Tuesday, October 03, 2006

Update time:

They chant for Bennie and the Jets (July 20, 1997)

Allen Mackler is a Springfield detective, president of Central High School PTO, and an Elton John fan.

Last year, Allen's first year as PTO president, the organization, through bake sales, raised money for scholarships, paid half the PSAT fees for juniors, and bought books for a special English class project.

"It's about being involved with the kids," says the father of two Central students. "Being active in your children's education. Stepping up. I'm around enough to know that some kids can't afford some of the extras. So we're always trying to come up with ways to raise money."

He thought of Bennie and the Jets.

Greg Ransom, a 1988 graduate of Central, founded Bennie and the Jets 11 years ago. Since then he has sung goodbye to yellow brick roads as far away as Mexico. He believes they are the original Elton John tribute band. The show is so authentic, Greg, as Bennie, has a space between his teeth.

"While Elton has toned his shows down," Greg says, "we haven't. You name the hit, we probably play it."

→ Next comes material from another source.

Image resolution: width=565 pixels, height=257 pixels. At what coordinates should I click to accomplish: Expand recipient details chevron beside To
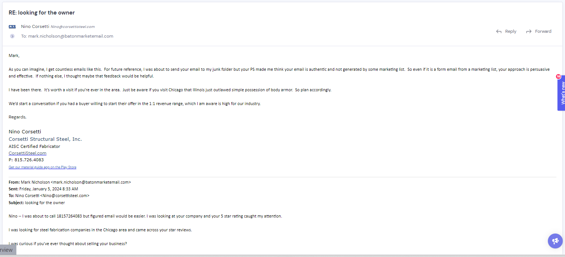pyautogui.click(x=12, y=36)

When Allen approached Greg about the band playing a benefit concert for the Central PTO, Greg didn't hesitate. He said yes.

"It will be a kind of homecoming for me," says Greg, who joined the Air Force after graduating from Central and is now a civilian medical technician at the Military Entrance Processing Station in Springfield's Federal Building. "Allen is trying to do something good here. It's an honor to help out."

Bennie and the Jets will play Central on Oct. 21 starting at 7 p.m. Tickets are $5 and can be obtained at the school. Call (413) 787-7085 for more information.

"Greg is doing this for free," Allen says. "Which is just very gracious, classy and generous. We hope to sell 700 tickets."

That night Bennie and the Jets plan to film the show. Lefty's son pitches one for his dad (Jan. 25, 1998)

Recently, Boomer Esiason, the former pro quarterback and commentator on CBS's pre-game show, "The NFL Today," was asked by The Wall Street Journal to name the five best football books and why.

Boomer's top choice was "When Pride Mattered," David Maraniss' 1999 biography of legendary Green Bay Packers football coach Vince Lombardi.

The former Cincinnati Bengal, New York Jet and Arizona Cardinal then selected "Inside the Helmet," a 1993 book that offers the reader an insider's view of what goes into what it takes to be an NFL player.

Peter King, Enfield High Class of 1975, wrote that book.

For 17 years he has been the lead football writer for Sports Illustrated. He is a reporter for NBC's "Football Night in America," and the managing editor for HBO's "Inside the NFL."

"He set out to explore the game from the inside," wrote Boomer. "To search out what it requires of every team member, every position, and the psychological and physical elements involved. How does the player do what he does, how does he feel doing it, how does he think? What are the problems? The solutions? To find out, Peter King spent a week essentially living with each player as he prepared for a game, going to meetings with him, asking questions. Mr. King didn't just talk to players (among them some of the greatest of my era, including Bruce Smith and Barry Sanders), he also interviewed coaches known for their expertise on various positions. The result is a terrific treat for the lovers of the game."

Peter King's writing career started in the fifth grade when he and a friend organized a newspaper in their town's Southwood Acres neighborhood. But his real goal was to replace Carl Yastrzemski in left field for the Red Sox. He batted left and threw right, just like Yaz. The son of Ken "Lefty" King, considered the best left-handed pitcher in pre-World War II Enfield, was a first baseman-outfielder and co-captain of the Enfield High baseball team.

In 1997, Peter King was inducted into the Enfield Athletic Hall of Fame as a journalist. The following year, he wrote a letter of recommendation with no shortage of research on behalf of his father, a union ironworker and business agent who died in 1986, to join him in the hometown Hall.

Last year Lefty, who once pitched two shutouts within 24 hours, was voted into the Enfield Athletic Hall of Fame.